Has anybody had any experience mixing these two fish together,
the gut at my shop thinks it will be fine.
the tank's 6 foot and im sure space isnt an issue....yet  
any comments would be greatly appreciated.
thanks
Juliian


----------



## Big Jon (Dec 13, 2002)

I do not have any first hand experience but this is not a mix I would suggest.

Jon


----------



## Guapote118 (Nov 23, 2003)

IME, mix anything with an Mbu is feeding the Mbu.......nasty lil suckers!


----------



## Ron R. (Oct 21, 2003)

these are a very cool fish to me. I have thought about it, but these guys are big time nippers. I would not mix them, instead I would keep a solo tank for the mbu if this is an option.

Best of luck. I will mix almost anything together........south americans/africans, fronts/aros, fronts/tropheus, fronts/discuss and have had some pretty good results (except for the front/tropheus mix).


----------



## senorh (Dec 30, 2002)

I agree, Puffers are cool little fish but aren't a good mix with frontosa

senorh


----------



## Julian F (Apr 9, 2005)

Thanks for the replies guys,
and senorh,, these are no "little fish" lol. 
:lol:


----------



## Vista Mike (Apr 15, 2003)

Reply is a little late but yes it can be done. :lol: Depends on the Mbu.I have two and their personalities are as different as day and night.
 Mike


----------



## TaNgS_RuLe (Sep 26, 2007)

Yup can be done, but there will be some nipped fins initially, and once in a while  just keep the puffer full.

I believe my puffer is at least 10 inches now


----------



## Furcifer158 (Feb 16, 2008)

Great pic :thumb: :thumb:


----------



## Lesley (Sep 20, 2003)

I thought they were brackish?


----------



## colinrobinson (Nov 15, 2007)

No they come from the lake near river mouths.


----------



## Aquaboogei (Jan 17, 2003)

I had one with my Mpimbwe a few years back he was 16 inches long when he died but I have to tell you. Its not going to be a nip when he gets angry and takes a bite out of one of your fronts. Its going to be a huge V-shaped wound that leaves your fish permanently damaged. He was one of my favorite fish ever but when ever he got angry he would really damage fish and he wouldn't even eat em.


----------



## UFFDA (Apr 9, 2010)

I have seen people keep Cichlids with Fahakas even!

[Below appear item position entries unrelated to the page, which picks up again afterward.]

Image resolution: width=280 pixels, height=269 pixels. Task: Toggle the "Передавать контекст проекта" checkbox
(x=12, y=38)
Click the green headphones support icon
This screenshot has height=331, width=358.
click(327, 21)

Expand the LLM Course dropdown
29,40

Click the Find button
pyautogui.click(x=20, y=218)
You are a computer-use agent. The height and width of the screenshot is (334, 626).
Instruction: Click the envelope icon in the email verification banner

That said with any puffer except maybe the little amazonians and some salt examples its normally a sure thing they will one days snap a prized fish in half with one bite of their beak or take out a golf ball sized chunk.

I have tried my hand breeding Montrete T and almost lost a chunk o my finger...


----------



## vivaza (May 1, 2010)

Lets try to mix . And then say wath happend. :fish:


----------